_Assigned task_
Each line below from the one containing "The height and width of the screenshot is (1601, 2023)." through the one containing "Task: Save the dashboard with the disk icon" is to be given again exactly, and no line outside that span.

_Data for review_
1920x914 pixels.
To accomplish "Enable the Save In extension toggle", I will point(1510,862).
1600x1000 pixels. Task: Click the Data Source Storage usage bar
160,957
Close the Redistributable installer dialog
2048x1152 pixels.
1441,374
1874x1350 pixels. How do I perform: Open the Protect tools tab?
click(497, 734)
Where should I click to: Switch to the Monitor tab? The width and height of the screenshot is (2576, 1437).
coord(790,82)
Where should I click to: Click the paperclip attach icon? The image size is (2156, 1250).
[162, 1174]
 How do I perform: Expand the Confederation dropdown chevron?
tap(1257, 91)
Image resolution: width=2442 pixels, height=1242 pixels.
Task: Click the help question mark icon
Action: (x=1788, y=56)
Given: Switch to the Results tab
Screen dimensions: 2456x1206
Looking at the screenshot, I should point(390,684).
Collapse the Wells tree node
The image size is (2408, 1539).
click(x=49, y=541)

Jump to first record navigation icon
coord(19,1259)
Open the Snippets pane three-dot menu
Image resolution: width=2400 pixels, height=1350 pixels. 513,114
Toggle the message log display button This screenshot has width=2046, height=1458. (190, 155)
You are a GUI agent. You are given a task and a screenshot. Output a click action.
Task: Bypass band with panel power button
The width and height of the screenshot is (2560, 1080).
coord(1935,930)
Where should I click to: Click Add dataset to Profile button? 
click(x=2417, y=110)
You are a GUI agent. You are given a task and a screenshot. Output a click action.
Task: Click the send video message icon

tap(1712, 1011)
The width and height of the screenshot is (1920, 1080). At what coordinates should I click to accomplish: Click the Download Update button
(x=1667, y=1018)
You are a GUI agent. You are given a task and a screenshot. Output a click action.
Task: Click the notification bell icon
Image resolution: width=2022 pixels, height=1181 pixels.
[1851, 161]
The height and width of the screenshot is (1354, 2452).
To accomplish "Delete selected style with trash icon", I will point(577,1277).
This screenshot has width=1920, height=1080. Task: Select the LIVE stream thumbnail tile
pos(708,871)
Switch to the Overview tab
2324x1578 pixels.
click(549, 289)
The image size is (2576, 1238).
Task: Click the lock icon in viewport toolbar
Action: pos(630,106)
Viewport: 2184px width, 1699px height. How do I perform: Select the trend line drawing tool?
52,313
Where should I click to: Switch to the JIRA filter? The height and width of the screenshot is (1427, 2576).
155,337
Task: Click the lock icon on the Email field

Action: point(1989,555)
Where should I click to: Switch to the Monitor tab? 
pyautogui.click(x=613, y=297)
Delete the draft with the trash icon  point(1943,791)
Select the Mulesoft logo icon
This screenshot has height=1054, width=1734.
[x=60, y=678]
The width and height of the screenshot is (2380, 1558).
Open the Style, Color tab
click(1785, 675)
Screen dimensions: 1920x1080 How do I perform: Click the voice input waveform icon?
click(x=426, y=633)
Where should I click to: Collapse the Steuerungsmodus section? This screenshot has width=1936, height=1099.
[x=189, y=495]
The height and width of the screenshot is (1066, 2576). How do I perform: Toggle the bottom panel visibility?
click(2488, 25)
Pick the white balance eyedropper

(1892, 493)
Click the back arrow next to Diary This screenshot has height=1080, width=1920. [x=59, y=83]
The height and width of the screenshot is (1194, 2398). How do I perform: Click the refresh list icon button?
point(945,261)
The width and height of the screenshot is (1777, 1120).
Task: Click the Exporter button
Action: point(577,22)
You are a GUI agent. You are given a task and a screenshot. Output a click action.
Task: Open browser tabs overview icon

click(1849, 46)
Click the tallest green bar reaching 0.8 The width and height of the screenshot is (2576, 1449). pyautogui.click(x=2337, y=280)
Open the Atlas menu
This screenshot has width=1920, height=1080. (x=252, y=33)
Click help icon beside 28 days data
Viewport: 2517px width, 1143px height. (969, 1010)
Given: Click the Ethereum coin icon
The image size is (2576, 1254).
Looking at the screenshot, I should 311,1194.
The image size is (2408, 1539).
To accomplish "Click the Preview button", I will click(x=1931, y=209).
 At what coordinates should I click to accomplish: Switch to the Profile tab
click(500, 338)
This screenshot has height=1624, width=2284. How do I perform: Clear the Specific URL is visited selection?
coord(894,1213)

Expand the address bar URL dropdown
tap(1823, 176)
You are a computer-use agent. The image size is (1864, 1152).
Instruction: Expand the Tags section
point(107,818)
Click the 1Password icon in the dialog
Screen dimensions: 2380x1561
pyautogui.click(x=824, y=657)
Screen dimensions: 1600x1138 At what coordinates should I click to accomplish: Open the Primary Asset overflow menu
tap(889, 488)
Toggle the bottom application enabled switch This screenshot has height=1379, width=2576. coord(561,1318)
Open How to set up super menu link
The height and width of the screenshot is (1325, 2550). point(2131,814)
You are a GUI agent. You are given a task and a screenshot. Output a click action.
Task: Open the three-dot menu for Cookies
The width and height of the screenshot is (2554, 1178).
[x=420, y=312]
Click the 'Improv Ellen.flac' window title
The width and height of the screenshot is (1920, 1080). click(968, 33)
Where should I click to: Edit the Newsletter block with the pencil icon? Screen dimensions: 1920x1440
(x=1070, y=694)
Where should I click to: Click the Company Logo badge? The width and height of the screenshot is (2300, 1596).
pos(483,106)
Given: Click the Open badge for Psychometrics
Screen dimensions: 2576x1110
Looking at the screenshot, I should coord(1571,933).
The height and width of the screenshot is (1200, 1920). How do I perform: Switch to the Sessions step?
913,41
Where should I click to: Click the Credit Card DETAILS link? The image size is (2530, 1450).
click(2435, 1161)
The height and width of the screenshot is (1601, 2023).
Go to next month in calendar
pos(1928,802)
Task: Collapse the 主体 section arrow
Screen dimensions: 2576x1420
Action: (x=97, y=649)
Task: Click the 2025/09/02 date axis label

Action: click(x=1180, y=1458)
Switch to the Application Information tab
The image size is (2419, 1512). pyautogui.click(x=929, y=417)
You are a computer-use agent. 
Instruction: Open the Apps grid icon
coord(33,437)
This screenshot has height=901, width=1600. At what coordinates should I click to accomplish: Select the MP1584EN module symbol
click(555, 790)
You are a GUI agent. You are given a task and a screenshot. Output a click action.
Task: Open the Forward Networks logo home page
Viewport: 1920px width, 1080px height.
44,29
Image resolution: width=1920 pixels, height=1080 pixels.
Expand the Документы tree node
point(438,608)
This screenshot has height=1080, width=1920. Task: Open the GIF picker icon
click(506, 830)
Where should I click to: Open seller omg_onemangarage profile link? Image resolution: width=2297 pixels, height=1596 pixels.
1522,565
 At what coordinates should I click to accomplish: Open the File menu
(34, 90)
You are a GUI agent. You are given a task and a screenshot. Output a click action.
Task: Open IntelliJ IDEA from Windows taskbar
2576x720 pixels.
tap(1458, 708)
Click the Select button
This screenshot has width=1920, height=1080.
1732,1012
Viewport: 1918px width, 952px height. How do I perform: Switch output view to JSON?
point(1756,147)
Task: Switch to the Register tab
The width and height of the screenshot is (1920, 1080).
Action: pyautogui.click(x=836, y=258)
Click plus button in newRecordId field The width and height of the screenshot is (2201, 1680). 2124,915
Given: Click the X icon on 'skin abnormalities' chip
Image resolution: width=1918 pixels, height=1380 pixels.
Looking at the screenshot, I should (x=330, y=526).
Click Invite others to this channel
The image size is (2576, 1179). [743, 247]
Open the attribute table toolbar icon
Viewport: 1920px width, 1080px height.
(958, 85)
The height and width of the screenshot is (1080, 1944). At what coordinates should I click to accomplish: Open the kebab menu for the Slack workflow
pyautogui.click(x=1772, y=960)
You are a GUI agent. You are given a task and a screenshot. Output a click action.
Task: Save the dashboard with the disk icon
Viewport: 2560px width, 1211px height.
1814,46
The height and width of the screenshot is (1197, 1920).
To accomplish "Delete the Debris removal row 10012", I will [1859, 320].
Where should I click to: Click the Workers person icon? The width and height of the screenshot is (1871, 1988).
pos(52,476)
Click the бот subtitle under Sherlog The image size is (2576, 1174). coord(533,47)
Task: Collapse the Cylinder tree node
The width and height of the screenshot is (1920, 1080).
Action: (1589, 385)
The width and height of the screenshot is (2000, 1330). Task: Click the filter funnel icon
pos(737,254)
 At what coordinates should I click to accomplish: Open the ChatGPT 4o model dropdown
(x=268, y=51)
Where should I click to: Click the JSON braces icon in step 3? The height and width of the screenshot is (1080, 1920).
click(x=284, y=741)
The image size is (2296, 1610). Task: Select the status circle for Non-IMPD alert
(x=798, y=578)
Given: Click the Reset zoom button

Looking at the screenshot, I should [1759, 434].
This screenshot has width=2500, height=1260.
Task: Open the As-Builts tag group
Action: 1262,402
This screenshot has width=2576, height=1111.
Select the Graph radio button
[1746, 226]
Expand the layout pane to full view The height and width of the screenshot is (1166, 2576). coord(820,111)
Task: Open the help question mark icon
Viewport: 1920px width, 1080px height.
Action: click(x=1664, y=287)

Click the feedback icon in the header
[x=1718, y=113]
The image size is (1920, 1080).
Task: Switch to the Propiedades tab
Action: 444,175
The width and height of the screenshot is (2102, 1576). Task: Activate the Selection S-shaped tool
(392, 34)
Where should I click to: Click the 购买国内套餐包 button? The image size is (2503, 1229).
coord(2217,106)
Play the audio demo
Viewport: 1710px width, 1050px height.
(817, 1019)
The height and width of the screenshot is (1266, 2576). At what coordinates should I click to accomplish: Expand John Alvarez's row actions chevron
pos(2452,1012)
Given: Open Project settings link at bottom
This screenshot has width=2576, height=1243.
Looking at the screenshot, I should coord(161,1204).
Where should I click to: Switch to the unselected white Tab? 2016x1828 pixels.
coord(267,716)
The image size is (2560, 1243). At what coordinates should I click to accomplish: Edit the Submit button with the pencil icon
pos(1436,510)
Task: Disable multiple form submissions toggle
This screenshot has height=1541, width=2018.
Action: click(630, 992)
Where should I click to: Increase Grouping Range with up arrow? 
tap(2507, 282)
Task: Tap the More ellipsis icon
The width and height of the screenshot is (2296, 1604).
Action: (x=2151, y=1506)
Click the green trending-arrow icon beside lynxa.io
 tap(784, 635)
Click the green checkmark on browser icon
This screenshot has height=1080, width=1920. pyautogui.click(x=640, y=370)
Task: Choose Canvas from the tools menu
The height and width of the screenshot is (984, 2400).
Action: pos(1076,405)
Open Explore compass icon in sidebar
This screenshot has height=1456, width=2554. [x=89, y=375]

_Expected output_
The height and width of the screenshot is (1601, 2023).
Go to next month in calendar
pos(1928,802)
Task: Collapse the 主体 section arrow
Screen dimensions: 2576x1420
Action: (x=97, y=649)
Task: Click the 2025/09/02 date axis label

Action: click(x=1180, y=1458)
Switch to the Application Information tab
The image size is (2419, 1512). pyautogui.click(x=929, y=417)
You are a computer-use agent. 
Instruction: Open the Apps grid icon
coord(33,437)
This screenshot has height=901, width=1600. At what coordinates should I click to accomplish: Select the MP1584EN module symbol
click(555, 790)
You are a GUI agent. You are given a task and a screenshot. Output a click action.
Task: Open the Forward Networks logo home page
Viewport: 1920px width, 1080px height.
44,29
Image resolution: width=1920 pixels, height=1080 pixels.
Expand the Документы tree node
point(438,608)
This screenshot has height=1080, width=1920. Task: Open the GIF picker icon
click(506, 830)
Where should I click to: Open seller omg_onemangarage profile link? Image resolution: width=2297 pixels, height=1596 pixels.
1522,565
 At what coordinates should I click to accomplish: Open the File menu
(34, 90)
You are a GUI agent. You are given a task and a screenshot. Output a click action.
Task: Open IntelliJ IDEA from Windows taskbar
2576x720 pixels.
tap(1458, 708)
Click the Select button
This screenshot has width=1920, height=1080.
1732,1012
Viewport: 1918px width, 952px height. How do I perform: Switch output view to JSON?
point(1756,147)
Task: Switch to the Register tab
The width and height of the screenshot is (1920, 1080).
Action: pyautogui.click(x=836, y=258)
Click plus button in newRecordId field The width and height of the screenshot is (2201, 1680). 2124,915
Given: Click the X icon on 'skin abnormalities' chip
Image resolution: width=1918 pixels, height=1380 pixels.
Looking at the screenshot, I should (x=330, y=526).
Click Invite others to this channel
The image size is (2576, 1179). [743, 247]
Open the attribute table toolbar icon
Viewport: 1920px width, 1080px height.
(958, 85)
The height and width of the screenshot is (1080, 1944). At what coordinates should I click to accomplish: Open the kebab menu for the Slack workflow
pyautogui.click(x=1772, y=960)
You are a GUI agent. You are given a task and a screenshot. Output a click action.
Task: Save the dashboard with the disk icon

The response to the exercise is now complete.